Stored data:
_ _ _ _ _ _ _

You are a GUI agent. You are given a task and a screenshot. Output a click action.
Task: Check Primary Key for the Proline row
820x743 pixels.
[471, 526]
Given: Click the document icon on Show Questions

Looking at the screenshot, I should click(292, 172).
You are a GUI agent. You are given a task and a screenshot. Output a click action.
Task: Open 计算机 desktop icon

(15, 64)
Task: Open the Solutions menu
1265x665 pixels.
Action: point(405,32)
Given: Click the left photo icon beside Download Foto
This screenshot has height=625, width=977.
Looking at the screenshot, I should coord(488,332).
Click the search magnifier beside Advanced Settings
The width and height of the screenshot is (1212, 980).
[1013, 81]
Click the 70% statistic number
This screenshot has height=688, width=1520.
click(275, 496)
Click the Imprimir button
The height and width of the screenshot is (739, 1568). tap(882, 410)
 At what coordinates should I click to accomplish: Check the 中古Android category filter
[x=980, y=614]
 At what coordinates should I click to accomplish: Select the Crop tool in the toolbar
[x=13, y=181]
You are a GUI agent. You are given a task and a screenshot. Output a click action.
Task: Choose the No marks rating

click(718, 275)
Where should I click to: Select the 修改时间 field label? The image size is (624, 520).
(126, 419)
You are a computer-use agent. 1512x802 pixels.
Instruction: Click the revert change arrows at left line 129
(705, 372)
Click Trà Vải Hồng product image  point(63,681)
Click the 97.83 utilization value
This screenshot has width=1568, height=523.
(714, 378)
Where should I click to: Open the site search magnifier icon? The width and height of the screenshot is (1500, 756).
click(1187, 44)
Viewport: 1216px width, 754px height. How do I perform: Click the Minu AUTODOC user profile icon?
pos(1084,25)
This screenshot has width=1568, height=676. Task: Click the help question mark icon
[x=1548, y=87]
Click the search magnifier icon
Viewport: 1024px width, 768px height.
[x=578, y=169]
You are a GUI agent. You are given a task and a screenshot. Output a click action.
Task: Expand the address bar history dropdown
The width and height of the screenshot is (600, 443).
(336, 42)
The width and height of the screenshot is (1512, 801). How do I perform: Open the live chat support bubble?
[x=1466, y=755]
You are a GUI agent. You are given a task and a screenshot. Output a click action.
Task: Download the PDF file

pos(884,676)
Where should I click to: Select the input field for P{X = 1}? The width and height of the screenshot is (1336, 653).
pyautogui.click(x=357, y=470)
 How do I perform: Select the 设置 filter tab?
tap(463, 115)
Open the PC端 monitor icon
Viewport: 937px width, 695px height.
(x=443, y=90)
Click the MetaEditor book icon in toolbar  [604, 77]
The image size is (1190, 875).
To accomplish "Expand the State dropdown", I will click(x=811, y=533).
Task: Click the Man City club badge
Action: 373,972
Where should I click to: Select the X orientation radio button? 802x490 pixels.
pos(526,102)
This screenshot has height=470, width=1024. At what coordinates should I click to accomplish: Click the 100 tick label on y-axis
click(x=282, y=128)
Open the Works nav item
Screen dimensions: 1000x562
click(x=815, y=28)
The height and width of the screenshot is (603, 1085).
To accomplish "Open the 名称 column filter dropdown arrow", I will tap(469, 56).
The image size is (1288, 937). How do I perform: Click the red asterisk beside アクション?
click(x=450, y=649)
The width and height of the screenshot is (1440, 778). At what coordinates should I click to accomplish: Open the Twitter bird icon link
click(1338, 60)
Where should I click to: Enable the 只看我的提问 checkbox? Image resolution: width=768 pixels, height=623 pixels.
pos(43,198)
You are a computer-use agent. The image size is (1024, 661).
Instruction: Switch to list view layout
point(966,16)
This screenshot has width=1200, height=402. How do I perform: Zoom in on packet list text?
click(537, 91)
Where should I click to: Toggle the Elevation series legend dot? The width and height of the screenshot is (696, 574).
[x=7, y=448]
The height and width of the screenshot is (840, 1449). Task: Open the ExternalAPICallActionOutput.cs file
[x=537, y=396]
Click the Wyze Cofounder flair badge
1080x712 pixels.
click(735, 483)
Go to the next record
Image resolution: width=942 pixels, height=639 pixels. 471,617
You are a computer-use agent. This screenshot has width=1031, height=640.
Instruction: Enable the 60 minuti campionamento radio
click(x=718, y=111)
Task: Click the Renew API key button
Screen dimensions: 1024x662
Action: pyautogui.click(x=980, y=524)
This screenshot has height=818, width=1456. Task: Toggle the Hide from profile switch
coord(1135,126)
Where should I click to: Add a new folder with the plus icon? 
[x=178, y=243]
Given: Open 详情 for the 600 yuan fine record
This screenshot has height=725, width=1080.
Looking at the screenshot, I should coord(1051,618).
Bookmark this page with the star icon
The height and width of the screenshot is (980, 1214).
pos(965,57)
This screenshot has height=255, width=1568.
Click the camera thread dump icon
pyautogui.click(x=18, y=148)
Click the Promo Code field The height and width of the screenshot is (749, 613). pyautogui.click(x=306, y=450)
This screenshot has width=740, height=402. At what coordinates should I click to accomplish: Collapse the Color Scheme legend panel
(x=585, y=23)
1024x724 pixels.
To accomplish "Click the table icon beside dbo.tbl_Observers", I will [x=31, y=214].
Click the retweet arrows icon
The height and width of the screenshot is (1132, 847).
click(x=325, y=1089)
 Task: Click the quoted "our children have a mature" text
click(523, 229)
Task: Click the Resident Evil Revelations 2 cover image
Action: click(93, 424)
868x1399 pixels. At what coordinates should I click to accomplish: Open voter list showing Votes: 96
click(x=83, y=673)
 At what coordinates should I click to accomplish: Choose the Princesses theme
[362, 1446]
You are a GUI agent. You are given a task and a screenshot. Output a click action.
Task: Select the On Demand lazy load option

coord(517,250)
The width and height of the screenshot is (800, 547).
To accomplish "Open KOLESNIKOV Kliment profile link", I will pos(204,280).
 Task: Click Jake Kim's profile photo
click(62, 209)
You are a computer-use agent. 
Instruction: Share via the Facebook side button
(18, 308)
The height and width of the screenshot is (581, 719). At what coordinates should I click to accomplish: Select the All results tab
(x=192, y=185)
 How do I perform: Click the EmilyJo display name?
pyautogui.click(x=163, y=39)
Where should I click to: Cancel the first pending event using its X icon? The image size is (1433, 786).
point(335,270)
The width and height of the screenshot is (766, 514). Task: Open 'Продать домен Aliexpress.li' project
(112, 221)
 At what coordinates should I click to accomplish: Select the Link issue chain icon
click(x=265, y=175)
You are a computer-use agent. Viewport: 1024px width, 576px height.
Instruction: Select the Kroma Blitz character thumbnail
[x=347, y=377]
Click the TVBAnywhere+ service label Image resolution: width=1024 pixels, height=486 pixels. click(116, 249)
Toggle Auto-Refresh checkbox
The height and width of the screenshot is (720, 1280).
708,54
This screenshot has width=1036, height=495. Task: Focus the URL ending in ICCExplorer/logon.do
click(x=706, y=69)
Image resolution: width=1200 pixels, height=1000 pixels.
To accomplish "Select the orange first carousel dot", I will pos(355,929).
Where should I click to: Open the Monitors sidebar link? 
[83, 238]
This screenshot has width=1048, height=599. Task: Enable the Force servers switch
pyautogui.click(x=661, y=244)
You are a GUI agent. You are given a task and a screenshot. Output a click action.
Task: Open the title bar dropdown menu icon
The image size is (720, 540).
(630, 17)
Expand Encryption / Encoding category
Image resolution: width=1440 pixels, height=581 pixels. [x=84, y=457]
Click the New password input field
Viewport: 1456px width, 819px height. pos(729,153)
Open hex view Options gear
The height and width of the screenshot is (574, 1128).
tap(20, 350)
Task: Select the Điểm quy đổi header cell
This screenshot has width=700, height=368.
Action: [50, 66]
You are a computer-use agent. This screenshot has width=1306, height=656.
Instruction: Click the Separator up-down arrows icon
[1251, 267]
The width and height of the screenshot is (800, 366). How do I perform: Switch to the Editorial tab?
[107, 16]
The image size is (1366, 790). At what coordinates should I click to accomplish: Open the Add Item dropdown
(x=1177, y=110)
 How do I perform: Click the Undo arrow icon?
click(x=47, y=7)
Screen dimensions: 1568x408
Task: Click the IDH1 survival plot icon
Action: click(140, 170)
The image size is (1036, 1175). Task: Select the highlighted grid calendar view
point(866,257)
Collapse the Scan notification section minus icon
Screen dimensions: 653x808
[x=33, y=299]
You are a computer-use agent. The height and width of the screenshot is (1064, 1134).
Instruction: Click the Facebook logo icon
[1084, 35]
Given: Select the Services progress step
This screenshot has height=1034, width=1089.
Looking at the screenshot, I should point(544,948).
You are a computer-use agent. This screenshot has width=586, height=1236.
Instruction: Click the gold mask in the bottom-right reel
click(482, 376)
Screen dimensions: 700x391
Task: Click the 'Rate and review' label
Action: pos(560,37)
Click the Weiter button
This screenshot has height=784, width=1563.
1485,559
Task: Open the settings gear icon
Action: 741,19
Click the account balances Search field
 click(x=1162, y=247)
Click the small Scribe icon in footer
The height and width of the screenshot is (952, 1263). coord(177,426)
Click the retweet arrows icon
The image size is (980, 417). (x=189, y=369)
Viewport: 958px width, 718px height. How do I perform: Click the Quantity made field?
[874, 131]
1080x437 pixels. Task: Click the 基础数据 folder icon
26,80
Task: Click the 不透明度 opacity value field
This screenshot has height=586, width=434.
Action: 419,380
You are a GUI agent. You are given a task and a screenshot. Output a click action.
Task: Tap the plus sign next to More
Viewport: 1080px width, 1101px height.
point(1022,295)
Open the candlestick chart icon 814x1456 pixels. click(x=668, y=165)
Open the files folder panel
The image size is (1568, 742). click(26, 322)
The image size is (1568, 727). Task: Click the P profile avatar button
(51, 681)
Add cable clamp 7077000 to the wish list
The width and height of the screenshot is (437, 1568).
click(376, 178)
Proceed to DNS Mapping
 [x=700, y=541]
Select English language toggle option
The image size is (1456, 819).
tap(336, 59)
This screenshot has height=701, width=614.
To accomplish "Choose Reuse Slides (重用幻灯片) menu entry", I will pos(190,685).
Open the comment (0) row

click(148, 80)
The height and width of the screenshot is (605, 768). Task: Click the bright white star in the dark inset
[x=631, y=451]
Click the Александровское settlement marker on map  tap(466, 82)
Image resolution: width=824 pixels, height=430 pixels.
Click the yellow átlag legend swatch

_ _ _ _ _ _ _

» **Exercise details**
Could you return exactly the stretch of the data above that starts at the line with "Bookmark this page with the star icon" and ends at the line with "Click the Promo", both lines included?

» **Written response**
Bookmark this page with the star icon
The height and width of the screenshot is (980, 1214).
pos(965,57)
This screenshot has height=255, width=1568.
Click the camera thread dump icon
pyautogui.click(x=18, y=148)
Click the Promo Code field The height and width of the screenshot is (749, 613). pyautogui.click(x=306, y=450)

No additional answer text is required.